Des naturistes et des amoureux

C'est la plage naturiste qui alimente la légende urbaine du parc de Miribel-Jonage. « Bien sûr cela ramène une faune un peu étrange », rajoute un autre gendarme. « Les naturistes sont loin d'être un problème, mais des voyeurs viennent les importuner. La plage tombe sous le coup d'arrêtés municipaux bien précis, il est interdit de prendre des photos par exemple ». Sauf si les intéresses sont consentants. Mais selon la gendarmerie, il y a très peu d'agressions sexuelles ou autre délits de se genre : un seul cas en un an. Autre symbole du parc : l'exhibitionnisme. « Certaines personnes profitent d'endroits à l'écart pour avoir des relations sexuelles. La nuit ce n'est pas spécialement gênant, mais la journée le parc est fréquenté par de nombreuses familles ». Mais une seule affaire de ce type a été jusque devant les tribunaux l'an dernier.

Vers un avenir culturel

Bien décidé à changer d'image, et à attirer de nouveaux visiteurs, le Grand Parc de Miribel-Jonage investit dans le culturel. Avec le Festival Woodstower d'abord. Créé en 1996, il se déroule depuis 2005 sur le site de Miribel-Jonage. Au-delà d'être un festival rock, l'évènement est essentiellement axé sur le développement durable, avec un cahier des charges bien précis pour limiter déchets et consommations énergétiques. Cette année, Olivia Ruiz, Archive ou Pete Doherty viennent donner spectacle dans un but écolo, certes, mais qui participe au renouvellement de l'image du parc. L'enjeu étant pour Jérôme Sturla de proposer « une offre culturelle de qualité, qui s'adresse au plus large public possible ».

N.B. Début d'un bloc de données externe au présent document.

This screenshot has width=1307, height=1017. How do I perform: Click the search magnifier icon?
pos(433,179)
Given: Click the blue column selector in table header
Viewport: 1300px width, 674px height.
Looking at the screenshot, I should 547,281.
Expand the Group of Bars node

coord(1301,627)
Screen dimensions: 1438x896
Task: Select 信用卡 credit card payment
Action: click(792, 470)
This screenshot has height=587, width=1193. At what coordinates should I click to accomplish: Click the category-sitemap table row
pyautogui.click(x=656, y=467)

Mais c'est aussi des visiteurs d'une autre catégorie sociale que tente d'attirer le parc. Des activités sportives telles que le golf ou encore les balades à chevaux peuvent y être pratiquées. La parc propose même aux entreprises d'y organiser des séminaires.

Miribel-Jonage a aussi décidé de s'attaquer aux plus jeunes d'entre nous, pour expliquer à quel point il a changé. En 2011, un parc pour enfants sera donc construit. Mais c'est un artiste contemporain qui s'occupera de la création de cet espace. Une façon d'attirer des bébés de bobos.